While the main mission of CDN services is still to deliver Web pages and other types of content like video to users as close to their geographic location as possible, the CDN products and services most in demand now include instant configuration using self-service tools. “Cloud platforms like AWS [Amazon Web Services] have dramatically shifted developer expectations,” Grannan said. With cloud-based services from vendors like Fastly and MaxCDN, companies can deploy to their production environments and content becomes global almost immediately.
These vendors are actively redefining the ability to cache content. The tools that help developers move at their own pace, and pipe data and logic into their own systems and processes, are a big area of opportunity for mature CDN vendors like Akamai and Limelight, Grannan said.
Security features that protect content delivery networks from attacks like denial of service are in high demand. CDN vendors are scrambling to address this market, according to Grannan. Companies like Akamai, Incapsula, CloudFlare are among the leaders in the CDN security market, he said.
Enterprises looking to deploy CDNs need to understand that the vendor market is growing and changing. The emergence of the cloud and mobile devices are key factors in the changes. For example, some cloud service providers like AWS have become CDN vendors, and CDN companies like CloudFlare are providing some of the functions that cloud service providers deliver.
The integration of Web and video content for services like e-commerce and digital marketing are also having an impact on the CDN vendor ecosystem, using DevOps service agility. Increasingly, CDN services will be embedded in all types of enterprise applications, including mobile apps.
A directory of vendors that Dan Rayburn, executive vice president of StreamingMedia.com, maintains consists of several dozen CDN technology providers whose products and services include Web and mobile content acceleration, video streaming, software downloads, transparent caching, front-end optimization and CDN performance measurement.
The presence of so many CDN providers offers a lot of choice, though that also makes the decision about how to build a CDN deployment strategy more difficult. Enterprises should consider a number of factors when selecting CDN technology and service vendors, including basics like how much experience the vendor has, cost, the types of support and maintenance provided, and the financial stability of the vendor.
Companies should demand simplified tools, contractual terms and pricing, Grannan said. “Cloud delivery should itself carry SaaS-like transparency and flexibility. Most vendors are making big investments to pivot to this new model, but you should ask for reference customers and milestone dates [for the completion of project stages] that will enable an easier working relationship.”
The bottom line
When looking for CDN services, enterprises should also ask what's on the roadmap in terms of future offerings. New services like HTTP/2 support, Web application firewall or image optimization are CDN capabilities that businesses should be looking for, Grannan said. Businesses should also ask when new offerings are rolling out and how they map to the company's broader development and delivery roadmap.
Before buying CDN products and services, enterprises have to ask themselves tough questions about what they need.

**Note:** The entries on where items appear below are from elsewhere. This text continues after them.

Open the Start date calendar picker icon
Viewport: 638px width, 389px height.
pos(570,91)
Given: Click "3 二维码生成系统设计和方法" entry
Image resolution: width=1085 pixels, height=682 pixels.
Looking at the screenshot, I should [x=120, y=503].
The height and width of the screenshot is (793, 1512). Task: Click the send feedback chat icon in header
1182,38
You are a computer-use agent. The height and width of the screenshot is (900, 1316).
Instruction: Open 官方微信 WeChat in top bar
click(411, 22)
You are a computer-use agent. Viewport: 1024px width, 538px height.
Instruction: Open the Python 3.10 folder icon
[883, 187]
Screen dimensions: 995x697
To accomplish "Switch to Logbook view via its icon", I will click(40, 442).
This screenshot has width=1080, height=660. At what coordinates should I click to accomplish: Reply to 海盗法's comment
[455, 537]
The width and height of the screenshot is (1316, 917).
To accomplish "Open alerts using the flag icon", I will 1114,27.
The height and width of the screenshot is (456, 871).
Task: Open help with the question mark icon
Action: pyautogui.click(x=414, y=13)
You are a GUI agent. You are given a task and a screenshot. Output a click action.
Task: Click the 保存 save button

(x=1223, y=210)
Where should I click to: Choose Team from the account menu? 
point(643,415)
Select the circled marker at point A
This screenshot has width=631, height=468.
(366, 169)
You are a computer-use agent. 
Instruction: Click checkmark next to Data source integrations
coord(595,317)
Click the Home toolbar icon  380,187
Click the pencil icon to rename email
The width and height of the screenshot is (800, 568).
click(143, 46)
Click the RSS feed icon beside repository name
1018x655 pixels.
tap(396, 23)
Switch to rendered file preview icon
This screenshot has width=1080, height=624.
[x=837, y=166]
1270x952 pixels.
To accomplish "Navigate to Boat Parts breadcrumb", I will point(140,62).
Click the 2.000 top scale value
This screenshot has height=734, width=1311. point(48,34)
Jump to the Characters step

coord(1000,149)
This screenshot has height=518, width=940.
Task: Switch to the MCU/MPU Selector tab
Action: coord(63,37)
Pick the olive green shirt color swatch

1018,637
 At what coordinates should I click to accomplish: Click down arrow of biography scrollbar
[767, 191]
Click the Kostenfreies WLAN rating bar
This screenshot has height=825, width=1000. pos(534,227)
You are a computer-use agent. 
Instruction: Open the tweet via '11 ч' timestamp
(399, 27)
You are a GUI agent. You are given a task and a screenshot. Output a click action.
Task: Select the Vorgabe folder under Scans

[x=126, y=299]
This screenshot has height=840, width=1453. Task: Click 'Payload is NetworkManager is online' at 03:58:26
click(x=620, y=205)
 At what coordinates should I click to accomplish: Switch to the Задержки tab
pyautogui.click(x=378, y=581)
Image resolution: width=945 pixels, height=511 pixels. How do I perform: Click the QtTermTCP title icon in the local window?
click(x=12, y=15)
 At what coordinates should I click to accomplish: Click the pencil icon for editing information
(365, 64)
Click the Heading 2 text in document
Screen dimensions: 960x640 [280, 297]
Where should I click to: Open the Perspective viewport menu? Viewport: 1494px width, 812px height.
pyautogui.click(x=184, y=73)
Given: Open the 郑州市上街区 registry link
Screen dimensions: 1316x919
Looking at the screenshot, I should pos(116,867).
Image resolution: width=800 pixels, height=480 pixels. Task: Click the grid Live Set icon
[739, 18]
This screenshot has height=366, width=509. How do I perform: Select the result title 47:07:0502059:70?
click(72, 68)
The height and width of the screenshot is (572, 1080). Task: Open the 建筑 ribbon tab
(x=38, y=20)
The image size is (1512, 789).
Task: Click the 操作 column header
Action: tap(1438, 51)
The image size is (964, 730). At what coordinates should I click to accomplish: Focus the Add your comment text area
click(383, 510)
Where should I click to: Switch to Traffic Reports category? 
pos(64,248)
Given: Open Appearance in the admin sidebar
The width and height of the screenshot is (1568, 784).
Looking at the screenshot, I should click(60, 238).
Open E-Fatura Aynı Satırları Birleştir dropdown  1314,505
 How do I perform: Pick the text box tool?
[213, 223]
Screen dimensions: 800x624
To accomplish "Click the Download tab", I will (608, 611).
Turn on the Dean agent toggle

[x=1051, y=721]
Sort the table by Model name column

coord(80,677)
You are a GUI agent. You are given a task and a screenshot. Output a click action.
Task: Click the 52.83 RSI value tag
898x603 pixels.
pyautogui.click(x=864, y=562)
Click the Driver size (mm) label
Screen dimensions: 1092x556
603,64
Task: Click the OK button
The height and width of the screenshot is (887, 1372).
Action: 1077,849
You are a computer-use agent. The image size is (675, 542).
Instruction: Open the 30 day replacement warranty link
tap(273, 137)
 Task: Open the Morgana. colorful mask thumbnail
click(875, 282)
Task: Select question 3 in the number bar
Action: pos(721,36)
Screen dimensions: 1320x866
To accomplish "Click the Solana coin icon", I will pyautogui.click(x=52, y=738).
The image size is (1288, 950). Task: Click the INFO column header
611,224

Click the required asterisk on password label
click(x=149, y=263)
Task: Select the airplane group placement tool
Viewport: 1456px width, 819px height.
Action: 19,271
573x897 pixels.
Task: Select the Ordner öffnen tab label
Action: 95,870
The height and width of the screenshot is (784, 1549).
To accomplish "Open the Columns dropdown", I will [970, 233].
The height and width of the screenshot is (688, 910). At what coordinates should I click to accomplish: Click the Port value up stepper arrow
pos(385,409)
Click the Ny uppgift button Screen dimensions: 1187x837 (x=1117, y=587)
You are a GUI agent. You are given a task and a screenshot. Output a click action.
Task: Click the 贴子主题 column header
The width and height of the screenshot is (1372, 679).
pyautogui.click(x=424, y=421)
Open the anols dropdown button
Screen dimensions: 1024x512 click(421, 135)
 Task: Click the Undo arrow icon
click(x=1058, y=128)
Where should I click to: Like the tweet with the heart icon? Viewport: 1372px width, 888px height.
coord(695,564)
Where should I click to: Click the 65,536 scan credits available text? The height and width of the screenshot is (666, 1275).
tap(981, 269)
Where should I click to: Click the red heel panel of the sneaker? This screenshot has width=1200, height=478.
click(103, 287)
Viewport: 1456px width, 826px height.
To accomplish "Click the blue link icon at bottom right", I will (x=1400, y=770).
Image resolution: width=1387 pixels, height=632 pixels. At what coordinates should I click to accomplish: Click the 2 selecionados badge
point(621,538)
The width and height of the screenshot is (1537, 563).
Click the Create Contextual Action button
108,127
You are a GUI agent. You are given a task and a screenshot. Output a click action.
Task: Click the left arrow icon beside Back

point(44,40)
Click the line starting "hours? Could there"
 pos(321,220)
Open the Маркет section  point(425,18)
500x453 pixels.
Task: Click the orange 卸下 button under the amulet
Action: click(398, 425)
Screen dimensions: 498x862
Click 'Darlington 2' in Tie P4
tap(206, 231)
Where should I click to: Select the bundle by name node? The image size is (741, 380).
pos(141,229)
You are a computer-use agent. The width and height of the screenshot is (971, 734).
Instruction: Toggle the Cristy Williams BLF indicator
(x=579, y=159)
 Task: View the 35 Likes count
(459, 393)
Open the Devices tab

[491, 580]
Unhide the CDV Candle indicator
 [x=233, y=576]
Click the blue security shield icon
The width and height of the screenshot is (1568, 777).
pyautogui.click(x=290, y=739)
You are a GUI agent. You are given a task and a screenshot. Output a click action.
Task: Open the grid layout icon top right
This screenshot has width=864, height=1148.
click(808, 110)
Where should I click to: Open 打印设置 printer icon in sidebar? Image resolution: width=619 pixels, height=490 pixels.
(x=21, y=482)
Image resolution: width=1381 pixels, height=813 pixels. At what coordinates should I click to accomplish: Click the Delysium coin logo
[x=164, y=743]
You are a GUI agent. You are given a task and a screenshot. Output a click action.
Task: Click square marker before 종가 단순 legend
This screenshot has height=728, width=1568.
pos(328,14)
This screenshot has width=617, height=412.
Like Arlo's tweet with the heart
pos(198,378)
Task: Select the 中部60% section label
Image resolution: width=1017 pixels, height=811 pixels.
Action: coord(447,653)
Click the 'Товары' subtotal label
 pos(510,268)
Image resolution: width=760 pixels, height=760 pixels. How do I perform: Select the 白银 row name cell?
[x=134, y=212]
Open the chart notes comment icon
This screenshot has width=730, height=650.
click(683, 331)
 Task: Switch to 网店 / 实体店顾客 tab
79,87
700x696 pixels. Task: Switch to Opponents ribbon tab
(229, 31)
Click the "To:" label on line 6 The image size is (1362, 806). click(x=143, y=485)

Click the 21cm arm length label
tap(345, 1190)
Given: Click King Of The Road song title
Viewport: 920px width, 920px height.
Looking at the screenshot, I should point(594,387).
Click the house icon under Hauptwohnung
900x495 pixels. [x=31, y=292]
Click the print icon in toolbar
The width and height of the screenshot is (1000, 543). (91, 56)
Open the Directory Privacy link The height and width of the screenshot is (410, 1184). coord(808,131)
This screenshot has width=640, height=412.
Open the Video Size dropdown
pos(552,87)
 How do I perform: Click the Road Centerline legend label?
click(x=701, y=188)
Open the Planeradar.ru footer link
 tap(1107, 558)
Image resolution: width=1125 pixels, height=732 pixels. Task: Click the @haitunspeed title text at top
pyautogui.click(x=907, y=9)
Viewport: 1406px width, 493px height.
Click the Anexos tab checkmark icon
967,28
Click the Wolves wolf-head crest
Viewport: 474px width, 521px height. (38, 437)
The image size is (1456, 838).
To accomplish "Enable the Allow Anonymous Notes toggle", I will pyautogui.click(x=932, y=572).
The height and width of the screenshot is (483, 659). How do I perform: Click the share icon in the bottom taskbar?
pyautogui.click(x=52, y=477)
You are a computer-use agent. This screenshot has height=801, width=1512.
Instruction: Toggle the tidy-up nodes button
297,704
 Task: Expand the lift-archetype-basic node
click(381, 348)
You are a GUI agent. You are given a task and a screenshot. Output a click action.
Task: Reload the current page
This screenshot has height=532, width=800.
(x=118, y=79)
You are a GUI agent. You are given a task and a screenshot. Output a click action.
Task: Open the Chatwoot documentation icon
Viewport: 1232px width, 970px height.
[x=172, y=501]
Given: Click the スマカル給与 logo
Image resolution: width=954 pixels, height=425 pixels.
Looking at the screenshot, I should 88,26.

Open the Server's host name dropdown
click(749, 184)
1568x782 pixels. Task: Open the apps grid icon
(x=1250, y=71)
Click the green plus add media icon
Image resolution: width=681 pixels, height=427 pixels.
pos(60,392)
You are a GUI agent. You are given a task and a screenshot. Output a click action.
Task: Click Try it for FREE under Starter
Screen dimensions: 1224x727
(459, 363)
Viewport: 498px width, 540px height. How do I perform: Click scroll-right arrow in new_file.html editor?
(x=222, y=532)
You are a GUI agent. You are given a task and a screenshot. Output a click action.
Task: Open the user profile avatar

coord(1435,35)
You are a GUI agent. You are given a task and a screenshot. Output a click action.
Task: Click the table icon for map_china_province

These include looking at geographic coverage requirements, access for mobile users and security services. When looking for a CDN provider, enterprises should look at a provider's vertical market expertise, ask about conducting a trial with a CDN provider, and determine whether their business needs performance and security together. It all depends on what services companies want to enable and how they'll work in concert.
The answers will help companies select the best CDN providers and services. With the ongoing growth of online content and the potential value this content can deliver to organizations, how they execute CDN strategy could have a huge impact on the success of the business.